Open rolfmeles opened 1 year ago
Interesting – thanks for explaining these code points! Would you have examples for other fonts including these glyphs? The only one I find on my machine is Everson Mono … Real-world use examples are also welcome.
If you are interested in having these glyphs included in Source Sans/Source Code, please post an issue there as well. This issue can link back to here.

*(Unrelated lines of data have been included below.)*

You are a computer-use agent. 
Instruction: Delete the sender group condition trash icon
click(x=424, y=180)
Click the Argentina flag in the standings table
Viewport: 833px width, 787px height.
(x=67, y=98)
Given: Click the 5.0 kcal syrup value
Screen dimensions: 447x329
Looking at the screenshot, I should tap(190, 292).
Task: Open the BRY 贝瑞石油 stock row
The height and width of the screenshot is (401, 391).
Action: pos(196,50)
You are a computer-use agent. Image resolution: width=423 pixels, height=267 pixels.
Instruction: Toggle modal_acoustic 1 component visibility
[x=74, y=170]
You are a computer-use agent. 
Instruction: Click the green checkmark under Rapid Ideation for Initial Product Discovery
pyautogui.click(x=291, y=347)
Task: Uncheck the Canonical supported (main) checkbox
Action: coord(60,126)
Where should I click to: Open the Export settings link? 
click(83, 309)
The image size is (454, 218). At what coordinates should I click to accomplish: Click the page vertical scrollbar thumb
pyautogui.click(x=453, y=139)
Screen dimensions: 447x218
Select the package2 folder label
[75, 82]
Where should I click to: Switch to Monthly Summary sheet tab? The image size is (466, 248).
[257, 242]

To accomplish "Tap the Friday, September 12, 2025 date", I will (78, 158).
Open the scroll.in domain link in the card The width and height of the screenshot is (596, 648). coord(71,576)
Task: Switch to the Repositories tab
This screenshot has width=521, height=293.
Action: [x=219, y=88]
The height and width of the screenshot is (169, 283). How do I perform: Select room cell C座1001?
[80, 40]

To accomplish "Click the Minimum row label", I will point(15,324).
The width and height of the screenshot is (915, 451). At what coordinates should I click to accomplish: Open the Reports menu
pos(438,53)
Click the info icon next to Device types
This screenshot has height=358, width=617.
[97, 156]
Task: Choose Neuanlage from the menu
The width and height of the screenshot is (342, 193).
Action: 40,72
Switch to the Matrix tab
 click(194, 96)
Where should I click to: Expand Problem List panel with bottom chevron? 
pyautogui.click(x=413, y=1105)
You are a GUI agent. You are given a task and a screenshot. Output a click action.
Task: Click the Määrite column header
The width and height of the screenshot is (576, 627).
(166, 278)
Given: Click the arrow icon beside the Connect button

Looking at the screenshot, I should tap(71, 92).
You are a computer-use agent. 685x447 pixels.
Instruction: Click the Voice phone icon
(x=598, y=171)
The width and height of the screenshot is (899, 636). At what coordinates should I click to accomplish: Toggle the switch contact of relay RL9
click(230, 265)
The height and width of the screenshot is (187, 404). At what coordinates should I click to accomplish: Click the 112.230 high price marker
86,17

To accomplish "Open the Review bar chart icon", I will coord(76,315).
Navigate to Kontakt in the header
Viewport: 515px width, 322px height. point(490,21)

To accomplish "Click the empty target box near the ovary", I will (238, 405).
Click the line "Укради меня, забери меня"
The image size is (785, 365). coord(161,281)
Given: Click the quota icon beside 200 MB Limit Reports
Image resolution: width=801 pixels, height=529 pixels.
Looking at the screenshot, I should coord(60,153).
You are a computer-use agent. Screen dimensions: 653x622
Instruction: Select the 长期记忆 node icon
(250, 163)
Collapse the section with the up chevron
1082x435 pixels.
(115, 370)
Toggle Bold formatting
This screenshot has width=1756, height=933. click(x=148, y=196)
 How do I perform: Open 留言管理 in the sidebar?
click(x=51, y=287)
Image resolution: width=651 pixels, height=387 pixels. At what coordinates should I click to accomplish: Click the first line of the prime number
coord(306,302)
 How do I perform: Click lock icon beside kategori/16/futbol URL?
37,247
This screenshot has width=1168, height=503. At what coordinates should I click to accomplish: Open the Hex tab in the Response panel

This is in deed a problem, most Fonts I have don't include these. That's why I often add them myself if I like a font. I even edited my computers keyboard layout in order to type them easily. The glyphs are only there for the dozenal system so you don't have to use letters. The number 1↊7↋ looks much more like a number than 1a7b. They are called the Pitman digits, as Isaac Pitman suggested them. More about the dozenal system on wikipedia: https://en.wikipedia.org/wiki/Duodecimal
Missing turned digits 2 and 3 (↊ and ↋)
When using the dozenal system, you would count 1, 2, … 9, ↊, ↋, 10 Some people use a and b or other glyphs. But the dozenal society of Great Britain suggests ↊ and ↋ and they have unicode slots: U+218A (↊) and U+218B (↋).
To include them, all that needs to be done, is to put a copy of 2 or 3 in the unicode slots and turn them 180°.
Would make this font much more complete for me!
Should I post this issue in source-sans too?